Spanish Police in conjunction with Europol have arrested 11 men from a Russian criminal gang in relation to a larges and complex cybercrime network which earned up to €1 million a year.

An analyst looks at code in the malware lab of a cyber security defense lab. (Credit:Reuters)

First detected in May 2011, the police malware which these criminals were using to extract money from innocent victims is estimated to have infected tens of thousands of PCs around the world.

Police ransomware is a type of malware that blocks your computer, accusing you of having visited illegal websites containing child abuse material or file sharing, and requests the payment of fine to unblock it.

By dressing the ransomware up to look as if it comes from a law enforcement agency, cybercriminals convince the victim to pay the 'fine' of €100 through two types of payment gateways - virtual and anonymous - as a penalty for the alleged offence.

The criminals then go on to steal data and information from the victim's computer. Since the virus was detected in May 2011, there have been more than 1200 reported cases just in Spain, and the number of victims could be much higher.

As part of Operation Ransomware, the Spanish Police worked closely with the European Cybercrime Centre (EC3) at Europol and first arrested a 27-year-old Russian man while he was on holidays in the United Arab Emirates on the back of an international warrant issued for his arrest.

This man is credited with the creation, development and dissemination of various versions of the malware internationally. The Spanish authorities are now seeking his extradition to Spain.


The police also arrested ten men (six Russians, two Georgians and two Ukrainians) in the Costa Del Sol, where the gang had established a base in order to launder the money they obtained through the ransomware.

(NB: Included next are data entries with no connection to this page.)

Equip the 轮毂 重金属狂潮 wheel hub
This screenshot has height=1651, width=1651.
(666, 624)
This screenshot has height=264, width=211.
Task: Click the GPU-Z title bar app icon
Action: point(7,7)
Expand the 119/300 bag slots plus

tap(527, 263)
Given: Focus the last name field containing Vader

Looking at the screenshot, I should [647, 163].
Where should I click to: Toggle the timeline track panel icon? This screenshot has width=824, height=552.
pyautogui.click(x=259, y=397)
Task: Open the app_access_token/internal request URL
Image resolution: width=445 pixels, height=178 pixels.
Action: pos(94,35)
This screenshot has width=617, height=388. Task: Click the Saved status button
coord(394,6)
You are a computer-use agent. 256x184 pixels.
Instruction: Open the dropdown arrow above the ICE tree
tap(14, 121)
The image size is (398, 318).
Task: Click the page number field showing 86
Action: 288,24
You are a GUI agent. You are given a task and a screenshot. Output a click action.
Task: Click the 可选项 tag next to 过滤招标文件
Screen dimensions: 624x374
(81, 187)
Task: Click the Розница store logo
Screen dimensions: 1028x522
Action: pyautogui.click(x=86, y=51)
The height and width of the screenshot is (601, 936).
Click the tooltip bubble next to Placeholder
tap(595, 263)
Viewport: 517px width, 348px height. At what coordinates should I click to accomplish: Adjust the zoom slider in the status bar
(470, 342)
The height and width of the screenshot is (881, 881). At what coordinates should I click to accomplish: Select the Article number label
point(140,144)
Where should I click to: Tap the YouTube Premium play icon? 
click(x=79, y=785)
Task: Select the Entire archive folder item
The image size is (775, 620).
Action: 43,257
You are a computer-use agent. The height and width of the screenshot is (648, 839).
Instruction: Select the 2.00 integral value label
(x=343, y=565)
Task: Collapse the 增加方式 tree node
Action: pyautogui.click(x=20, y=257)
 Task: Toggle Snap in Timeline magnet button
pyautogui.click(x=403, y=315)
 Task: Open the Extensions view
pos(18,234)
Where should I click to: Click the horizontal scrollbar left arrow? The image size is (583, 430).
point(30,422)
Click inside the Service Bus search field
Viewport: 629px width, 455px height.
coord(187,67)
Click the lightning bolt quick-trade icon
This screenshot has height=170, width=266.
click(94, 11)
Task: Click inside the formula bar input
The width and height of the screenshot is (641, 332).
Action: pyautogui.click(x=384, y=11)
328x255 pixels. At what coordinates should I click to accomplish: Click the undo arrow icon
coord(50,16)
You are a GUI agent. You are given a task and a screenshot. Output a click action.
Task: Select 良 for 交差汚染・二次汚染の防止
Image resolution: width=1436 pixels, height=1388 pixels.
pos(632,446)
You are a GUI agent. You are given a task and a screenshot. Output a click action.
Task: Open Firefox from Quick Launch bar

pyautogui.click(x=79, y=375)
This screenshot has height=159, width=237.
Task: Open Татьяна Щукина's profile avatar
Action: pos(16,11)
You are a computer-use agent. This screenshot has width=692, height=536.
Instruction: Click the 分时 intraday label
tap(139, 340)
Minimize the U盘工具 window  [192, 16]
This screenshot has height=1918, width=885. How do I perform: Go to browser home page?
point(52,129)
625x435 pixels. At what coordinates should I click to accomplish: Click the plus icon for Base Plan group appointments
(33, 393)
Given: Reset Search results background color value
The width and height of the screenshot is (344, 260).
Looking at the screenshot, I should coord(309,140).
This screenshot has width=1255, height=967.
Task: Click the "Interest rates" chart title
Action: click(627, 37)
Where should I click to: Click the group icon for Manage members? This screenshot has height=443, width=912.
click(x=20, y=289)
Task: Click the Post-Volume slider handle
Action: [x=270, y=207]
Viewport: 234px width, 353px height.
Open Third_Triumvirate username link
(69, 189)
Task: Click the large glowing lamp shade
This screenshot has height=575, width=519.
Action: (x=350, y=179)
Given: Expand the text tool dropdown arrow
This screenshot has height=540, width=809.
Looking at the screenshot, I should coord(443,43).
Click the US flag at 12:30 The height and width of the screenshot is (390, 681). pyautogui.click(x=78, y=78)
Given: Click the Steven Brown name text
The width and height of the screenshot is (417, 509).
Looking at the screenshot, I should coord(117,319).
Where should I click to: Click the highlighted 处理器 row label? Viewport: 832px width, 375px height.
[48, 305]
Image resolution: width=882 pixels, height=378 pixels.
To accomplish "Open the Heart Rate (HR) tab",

For this, the gang employed both virtual systems for money laundering and other traditional systems using various online gaming portals, electronic payment gateways or virtual coins. They also used compromised credit cards to extract cash from the accounts of ransomware victims via ATMs in Spain.

Security company Trend Micro has also been assisting the authorities to identify the people behind what it called the Reveton ransomware. According to security researcher at Trend Micro, Rik Ferguson, the company helped the authorities figure out the infrastructure of the malware network:

"As a direct result of activities carried out by Trend Micro threat research, they were able to map the criminal network infrastructure including traffic redirection and command and control servers."

The collaboration between police and private security companies like Trend Micro is nothing new, with companies like Kaspersky Labs, Symantec and F-Secure all involved in high-profile operations in recent years.

Ferguson believes this is the way forward in combating cyber criminals:

"This coordinated activity, leading directly to the arrest of individuals believed to be actively engaged in cybercrime rather than simply taking down associated infrastructure, should serve as a model for how the security industry and law enforcement can effectively cooperate in the fight against online crime."